The intricacy of tracks and the “throat” of a modern terminal yard:
South Station, Boston, and its approaches
You speak of his yard as being overwhelmingly big. He answers in his deliberate way:
“We’ve more than 200 miles of track in this yard; something more than 2,000 switches operate it.”
Then he takes you down from his office, elevated in an abandoned switch-tower, and looking down upon his domain. He explains with great care that, his yard being a main-line division point and not a point with many intersecting branches or “foreign roads,” its transfer-house is inconsequential. The same process that goes forward with the package-freight in the transfer-houses, Randall carries on in this yard with cars. These operations are separated for east-bound and west-bound freight and each is given an entirely separate yard, easily reached from the group of roundhouses that hold the freight motive power of that part of the system. Randall’s, being an unusually large yard, further divides these activities into separate yards for loaded and empty cars on the west-bound side. No east-bound “empties” are handled over his road.

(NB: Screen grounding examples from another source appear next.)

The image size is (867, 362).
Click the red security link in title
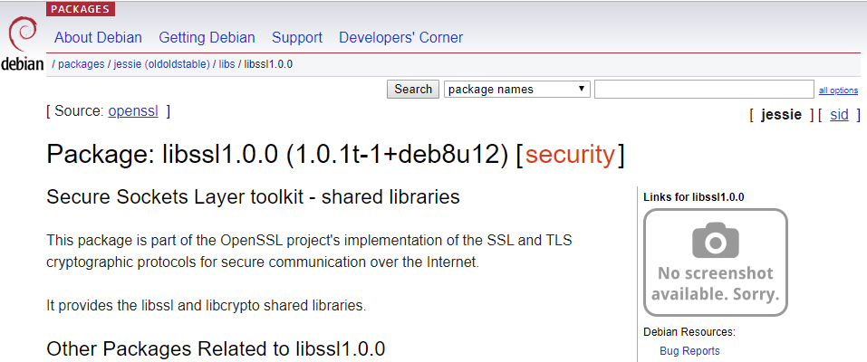[570, 156]
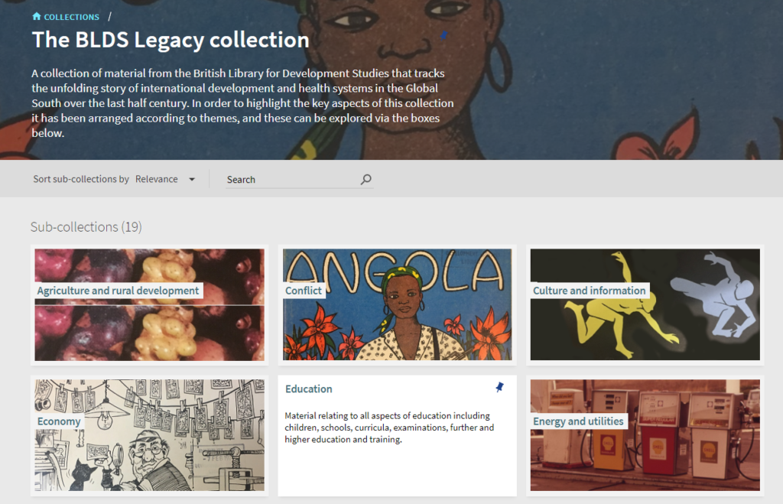The height and width of the screenshot is (504, 783).
Task: Click into the Search input field
Action: [x=292, y=179]
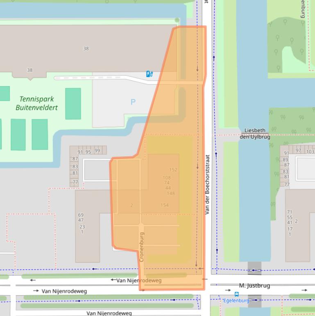Click house number 152

(173, 170)
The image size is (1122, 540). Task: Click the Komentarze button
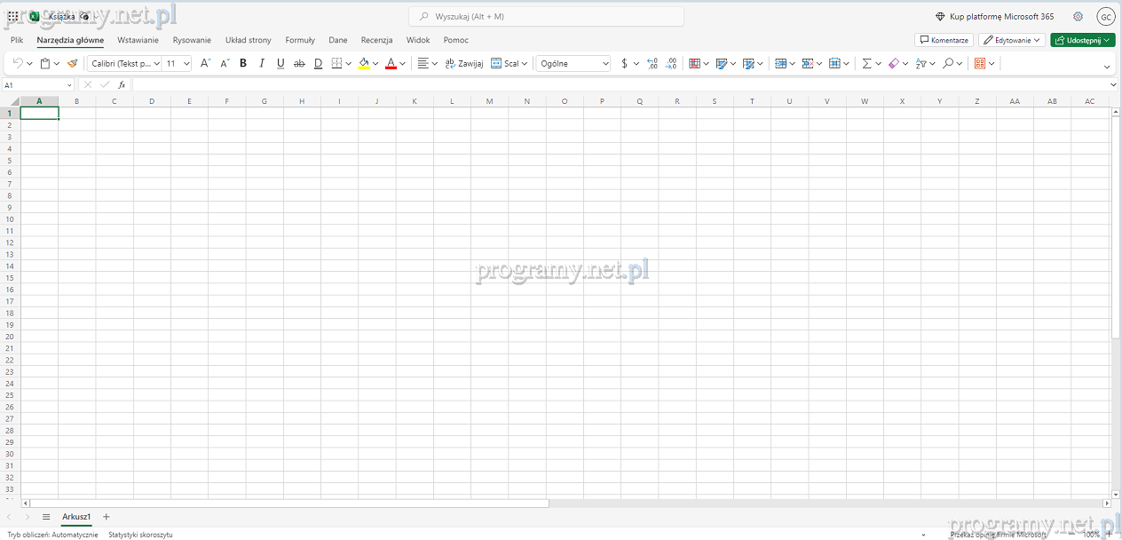pos(944,40)
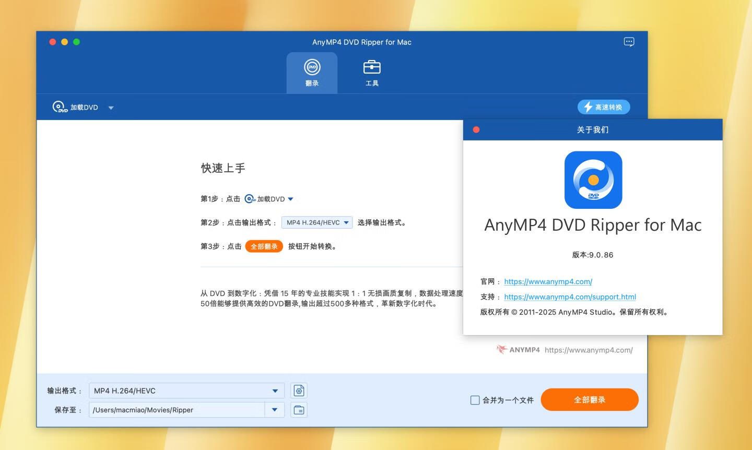Click the 加载DVD disc icon in toolbar
This screenshot has width=752, height=450.
pyautogui.click(x=60, y=107)
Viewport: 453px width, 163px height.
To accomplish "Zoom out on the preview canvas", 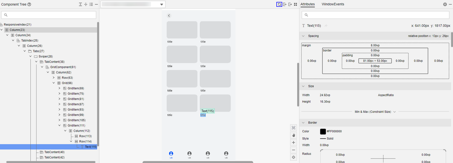I will point(293,150).
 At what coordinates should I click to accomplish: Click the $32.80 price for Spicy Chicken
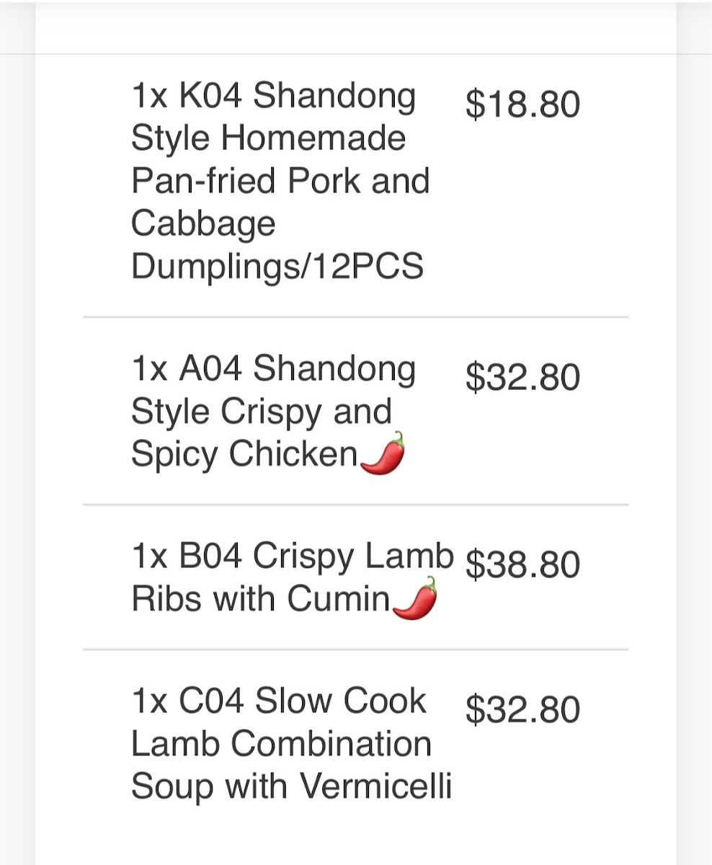[522, 378]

We follow him to the nearest operating point, the west-bound classification yard for loaded cars. In the old days this was a broad flat reach of about 20 parallel tracks, terminating at each end in approaches of lead of “ladder” track. Upon each set of 3 or 4 tracks a switch-engine is busy in the eternal classification process. In these more modern days you may see the “hump” or gravity-yard, although you will still find skilled railroaders who are prejudiced against its use. In the hump-yard half of the work of the switch-engines is done by gravity. This new type of railroad facility has an artificial hill, just above the termination of the parallel tracks where they cluster together, and upon this hump one switch-engine with a trained crew does the work of six engines and crews in the old type of yard.
A preference freight rolls into the receiving yard for the west-bound classification. Its engine uncouples and steams off for a well-earned rest in the smoky roundhouse. A switch-engine uncouples the caboose that has been tacked on behind over the division, and it is shunted off to the near-by caboose track, where its crew will have close oversight of it—perhaps sleep in it—until it is ready to accompany some east-bound freight a few hours hence.

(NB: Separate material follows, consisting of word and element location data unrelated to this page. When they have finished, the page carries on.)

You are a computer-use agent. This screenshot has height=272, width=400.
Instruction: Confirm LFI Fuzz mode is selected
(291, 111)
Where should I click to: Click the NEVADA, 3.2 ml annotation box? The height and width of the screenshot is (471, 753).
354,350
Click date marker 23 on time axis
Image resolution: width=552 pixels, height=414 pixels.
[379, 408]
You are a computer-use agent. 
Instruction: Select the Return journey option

Blue flags (blue lights at night) are fastened at each end of the dismantled cars, and the inspectors have a quarter of an hour to make sure if the equipment is in good order. If the car is found with broken running-gear it is marked, and soon after drilled out from its fellows, sent to the transfer-house to have its contents removed, to the shops for repairs, or the “cripple” track for junk, if its case is well-nigh hopeless.
With the “O. K.” of the car inspectors finally pronounced, the train that was comes up to the hump, and the expert crew that operates there makes short work of sorting out the cars—this track for “stuff” southwest of Pittsburgh, this next for Cleveland and Chicago, the third for transcontinental; and so it goes. Two lines of cars are drilled at the same time, for just ahead of the switch-engine is an open-platform car, known as the “pole-car,” and by means of heavy timbers the “pole-man” guides two rows of heavy cars down the slight grades to their resting-places.
The cars do not rest long upon the classification-yard tracks. From the far end of each of these they are being gathered in solid trains, one for Pittsburgh, another for Cleveland and Chicago, the third transcontinental, and so on. Engines of the next division are being hitched to them, pet “hacks” brought from the caboose tracks, and the long strings of loaded box-cars are off toward the West in incredibly short time.